AI-Powered Strategies for Cyber Incident Investigations in Scalable Edge Systems
Keywords:
AI, Cyber Incident Investigation, Edge Computing, Anomaly Detection, Real-Time Forensics, Distributed Systems, Cybersecurity, Machine Learning, Incident Response, ScalabilityAbstract
With the rapid expansion of edge computing systems, the need for robust, scalable, and efficient cyber incident investigation mechanisms has become increasingly critical. Edge environments, characterized by their distributed nature and real-time processing capabilities, present unique challenges in terms of security monitoring, data integrity, and incident response.

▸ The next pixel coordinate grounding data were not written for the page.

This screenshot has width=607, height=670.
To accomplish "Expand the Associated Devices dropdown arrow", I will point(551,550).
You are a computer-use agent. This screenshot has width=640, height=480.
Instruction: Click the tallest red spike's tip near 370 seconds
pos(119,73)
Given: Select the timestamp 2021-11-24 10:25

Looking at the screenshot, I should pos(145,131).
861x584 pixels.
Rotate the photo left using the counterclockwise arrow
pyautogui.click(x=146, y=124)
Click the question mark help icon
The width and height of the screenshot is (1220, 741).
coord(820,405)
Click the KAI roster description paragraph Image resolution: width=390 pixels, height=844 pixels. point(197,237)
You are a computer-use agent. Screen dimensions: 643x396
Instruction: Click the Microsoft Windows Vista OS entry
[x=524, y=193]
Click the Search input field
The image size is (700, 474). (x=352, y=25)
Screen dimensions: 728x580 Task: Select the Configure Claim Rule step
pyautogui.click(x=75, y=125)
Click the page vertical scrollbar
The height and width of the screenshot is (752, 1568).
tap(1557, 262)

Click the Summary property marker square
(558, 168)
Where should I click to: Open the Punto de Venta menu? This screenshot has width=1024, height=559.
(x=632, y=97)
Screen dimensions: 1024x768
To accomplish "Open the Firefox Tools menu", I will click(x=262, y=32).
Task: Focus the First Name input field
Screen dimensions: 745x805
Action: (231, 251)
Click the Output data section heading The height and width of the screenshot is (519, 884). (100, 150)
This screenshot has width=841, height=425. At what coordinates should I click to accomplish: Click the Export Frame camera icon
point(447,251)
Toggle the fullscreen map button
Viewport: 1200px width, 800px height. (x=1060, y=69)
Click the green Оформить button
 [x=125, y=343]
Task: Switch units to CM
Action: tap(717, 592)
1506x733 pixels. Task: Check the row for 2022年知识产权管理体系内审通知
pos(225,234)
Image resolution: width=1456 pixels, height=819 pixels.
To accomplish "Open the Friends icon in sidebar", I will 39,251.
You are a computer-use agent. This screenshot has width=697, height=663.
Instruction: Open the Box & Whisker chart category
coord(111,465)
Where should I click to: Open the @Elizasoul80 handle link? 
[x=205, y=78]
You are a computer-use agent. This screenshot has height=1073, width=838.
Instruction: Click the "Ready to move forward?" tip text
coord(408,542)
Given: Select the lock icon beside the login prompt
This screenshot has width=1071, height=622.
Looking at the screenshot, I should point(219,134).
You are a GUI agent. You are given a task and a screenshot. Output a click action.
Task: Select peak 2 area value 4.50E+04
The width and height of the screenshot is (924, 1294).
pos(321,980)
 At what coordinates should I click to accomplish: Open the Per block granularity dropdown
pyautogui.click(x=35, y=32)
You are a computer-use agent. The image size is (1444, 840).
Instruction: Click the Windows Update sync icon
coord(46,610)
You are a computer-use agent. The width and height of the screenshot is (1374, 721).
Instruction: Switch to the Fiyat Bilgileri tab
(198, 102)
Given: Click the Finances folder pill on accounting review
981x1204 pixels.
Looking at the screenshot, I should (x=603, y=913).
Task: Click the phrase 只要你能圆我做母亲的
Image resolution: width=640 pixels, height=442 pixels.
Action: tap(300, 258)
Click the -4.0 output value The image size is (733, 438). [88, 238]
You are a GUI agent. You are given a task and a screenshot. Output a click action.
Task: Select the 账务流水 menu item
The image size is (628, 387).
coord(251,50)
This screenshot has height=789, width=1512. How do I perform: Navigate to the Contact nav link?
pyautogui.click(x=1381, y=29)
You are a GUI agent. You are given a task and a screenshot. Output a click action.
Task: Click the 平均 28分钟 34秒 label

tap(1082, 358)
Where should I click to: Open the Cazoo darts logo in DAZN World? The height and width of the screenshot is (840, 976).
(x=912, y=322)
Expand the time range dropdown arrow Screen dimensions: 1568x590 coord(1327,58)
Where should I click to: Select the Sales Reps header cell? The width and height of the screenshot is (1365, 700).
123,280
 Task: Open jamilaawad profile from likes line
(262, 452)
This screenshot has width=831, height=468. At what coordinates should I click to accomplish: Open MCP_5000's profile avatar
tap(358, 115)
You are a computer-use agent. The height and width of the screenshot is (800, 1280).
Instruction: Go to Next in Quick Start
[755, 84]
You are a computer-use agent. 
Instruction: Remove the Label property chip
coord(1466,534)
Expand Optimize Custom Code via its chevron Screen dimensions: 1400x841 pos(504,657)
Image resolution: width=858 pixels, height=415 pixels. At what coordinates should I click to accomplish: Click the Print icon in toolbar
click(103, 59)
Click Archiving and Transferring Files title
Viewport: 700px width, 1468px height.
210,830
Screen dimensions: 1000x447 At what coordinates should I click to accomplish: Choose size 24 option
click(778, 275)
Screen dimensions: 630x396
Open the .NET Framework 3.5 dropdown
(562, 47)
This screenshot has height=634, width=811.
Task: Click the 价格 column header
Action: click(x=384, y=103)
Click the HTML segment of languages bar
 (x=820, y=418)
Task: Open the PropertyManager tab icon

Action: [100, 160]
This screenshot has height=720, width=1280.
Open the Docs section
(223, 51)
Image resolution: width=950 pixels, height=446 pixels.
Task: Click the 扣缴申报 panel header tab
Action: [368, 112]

Artificial Intelligence (AI), with its capacity to analyze vast amounts of data, detect anomalies, and generate insights in real time, offers an effective solution to these challenges. This paper explores AI-powered strategies for enhancing cyber incident investigations within scalable edge systems. By integrating advanced machine learning algorithms, anomaly detection models, and automated forensic tools, AI can significantly improve the speed, accuracy, and scalability of cyber incident detection and response in edge environments. The paper reviews current methodologies, identifies key challenges, and presents a framework for AI-driven incident response in distributed edge systems. Through practical case studies, the paper demonstrates the potential of AI to provide actionable intelligence, reduce response times, and mitigate the impact of cyber threats in real-world edge environments.